Art & Entertainment

Storyteller Of The Sundry: Perumal Murugan On Women, Language And Universality Of Narratives

It is crucial to amplify the voice of women, says Tamil writer Perumal Murugan, the chronicler of the ordinary whose stories are a reflection of rural Tamil Nadu and carry the essence of the human condition.


Perumal Murugan

It is crucial to amplify the voice of women, says Tamil writer Perumal Murugan, the chronicler of the ordinary whose stories are a reflection of rural Tamil Nadu and carry the essence of the human condition.

Women have always been central to Murugan’s literary universe, be it Saroja of “Pyre”, Ponna of the controversial “One Part Woman”, or even the titular she-goat of “Poonachi”. And they are so in his latest “Fire Bird” as well, each woman protagonist not just an essential part of the rural reality but also giving his plots decisive shape.

“Fire Bird”, translated into English by Janani Kannan, won the JCB Prize for Literature 2023.


“The strength of women's voices is evident in our everyday reality, particularly in our region. Women engaged in agriculture, managing rainfed landscapes, showcase remarkable hard work. Their pivotal role in tasks like agriculture and animal husbandry is indispensable,” Murugan told PTI in an email interview.

“Recognising their significant contributions, I find it crucial to amplify their voices.
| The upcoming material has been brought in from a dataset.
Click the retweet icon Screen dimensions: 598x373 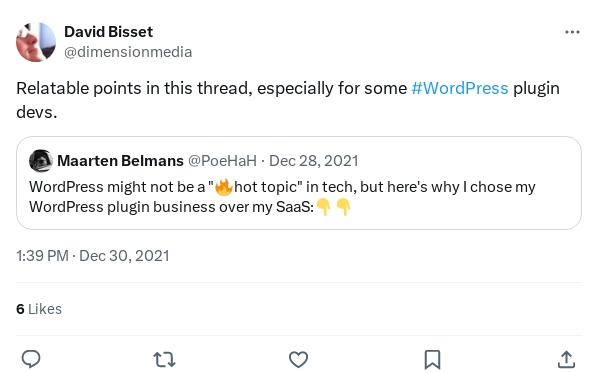(x=164, y=359)
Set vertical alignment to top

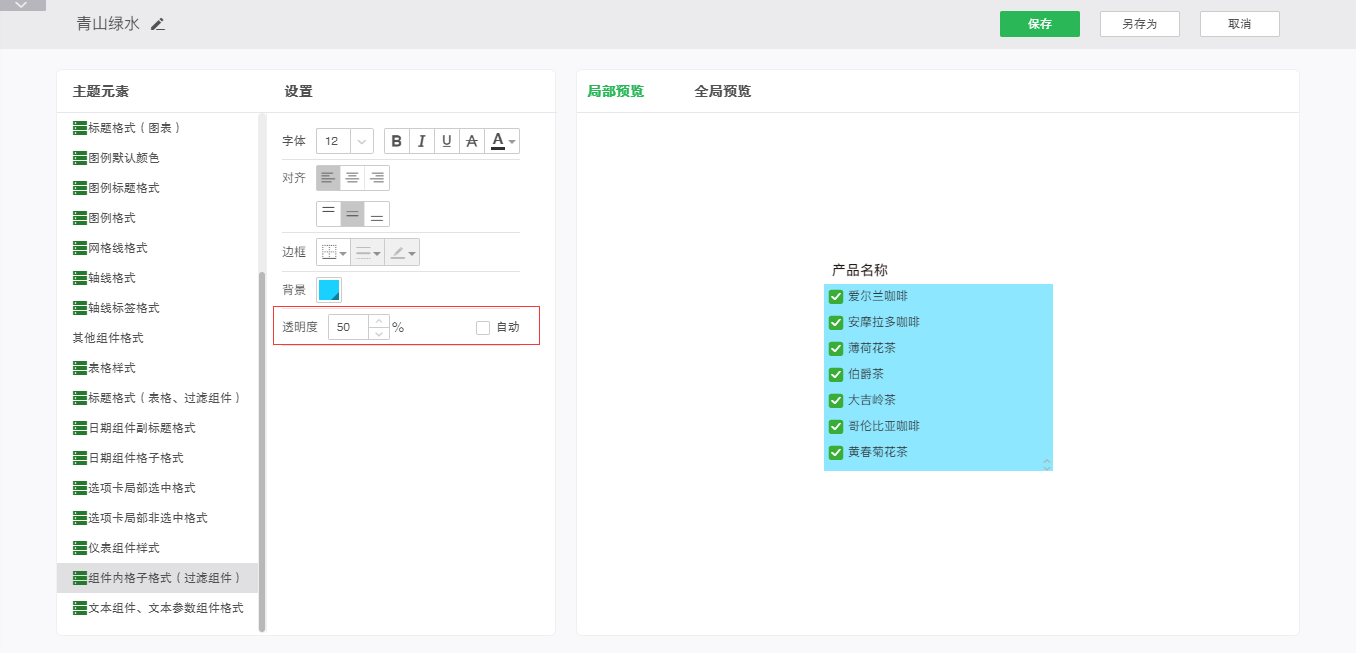(x=328, y=214)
I am committed to bringing attention to their perspectives effortlessly,” he added.

Murugan’s latest book, “Fire Bird”, originally written in Tamil as “Aalandap Pakshi”, revolves around the lives of Perumayi and Muthu after the latter has been cheated out of his ancestral property by his own family.


It is Perumayi who prods and encourages Muthu to go look for a better land and start a new life away from the shackles of a patriarchal and exploitative family structure.
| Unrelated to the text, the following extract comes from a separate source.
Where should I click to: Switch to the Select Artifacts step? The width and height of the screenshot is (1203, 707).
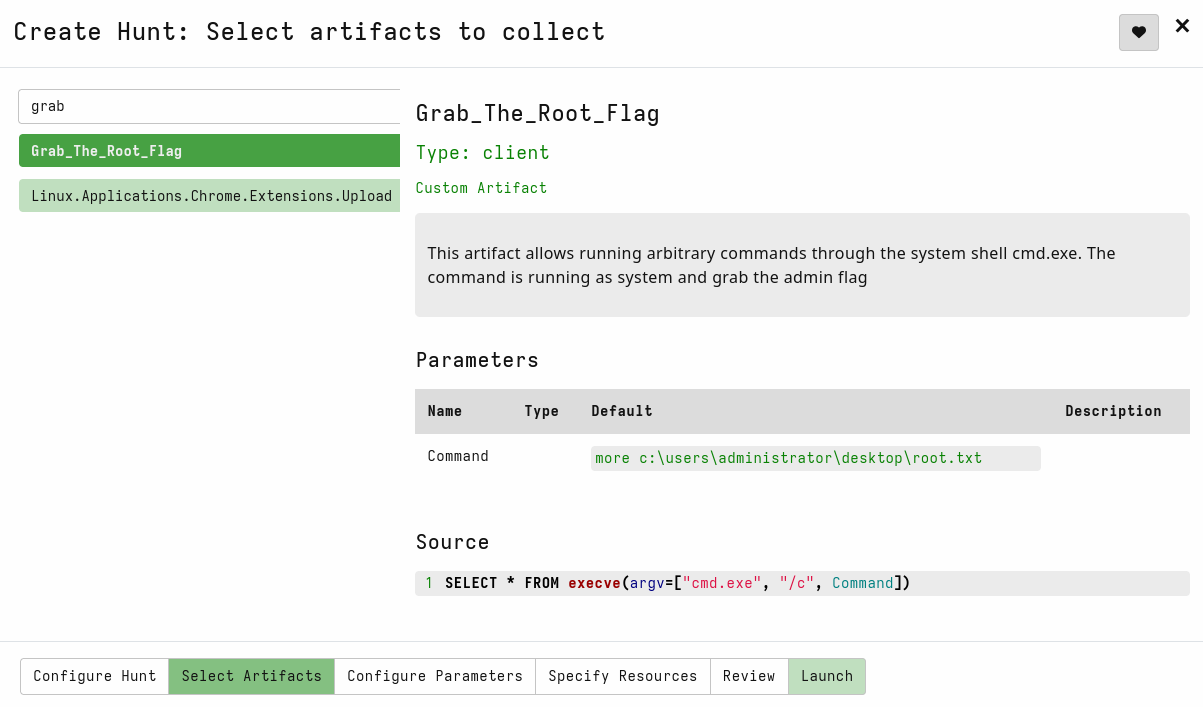(x=252, y=676)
Murugan said he named the character after his mother as a tribute to her qualities of dedication, integrity, compassion, and leadership.

“These traits, which resonate with my mother's character, hold personal significance for me,” he said.

Before “Fire Bird”, “Poonachi” and “A Lonely Harvest” had been shortlisted for the JCB Prize for Literature. His book “Pyre”, “Pookuzhi” in Tamil, was also longlisted for the International Booker Prize 2023.

Murugan, whose stories are deeply ingrained in the soil of Tamil Nadu, believes the acknowledgement of his works “fosters confidence in the universality of the narratives” he creates.

“I consider these accolades a gift to the Tamil language, prompting contemplation on whether they signify that Tamil, with its literary heritage of over 2,000 years, continues to exert influence in modern literature. The acknowledgment of my works, rooted in a small part of Tamil Nadu, fuels my motivation to craft more elements of this unique life. It also fosters confidence in the universality of the narratives I create,” the 57-year-old said.

A “proficient reader of English”, Murugan is known for sticking to Tamil for writing as well as communicating in person.

“Expressing myself in Tamil is not just a matter of language; it's a way of conveying the entire essence of life in the western part of Tamil Nadu. By considering it as a universal medium, I can vividly depict the life I envision,” the author said.


Having written stories and characters that are honest to the socio-cultural fabric of India, Murugan has also courted controversies over the years.

His novel, "Madhurobhagan" (2010), translated into English as "One Part Woman", revolves around the suffering of a childless couple, Kali and Ponna, facing social stigma and humiliation.

The novel attracted widespread protests in Tamil Nadu that called for cancelling the book’s publication as well as an unconditional apology from Murugan. It eventually led the writer to announce “literary suicide” on Facebook in 2015.

In 2016, the Madras High Court rejected all the criminal complaints against Murugan and ruled in his favour to write.


“I changed my mind when I read the Madras High Court's verdict on July 5, 2016. The last line simply said, ‘Write’. Taking it as a command, I started writing. I believe that if there's ever an issue with the right to write, we can overcome it by using the freedom creative strategies provide,” he said.

Murugan has continued to write since then and believes that the life he depicts in his writing is a “shared knowledge accessible to others”.

“Is there a universal thread of unity in basic emotions, transcending cultural backgrounds? Do pleasure and pain, stemming from emotions like love, lust, separation, and displacement, share commonality across different cultures? This suggests the potential to empathise with another person's emotions in a different context.”


“The life I depict in my writing is a shared knowledge accessible to others. Literature, as an art form, intertwines emotions and knowledge to create a rich and collective experience,” Murugan said.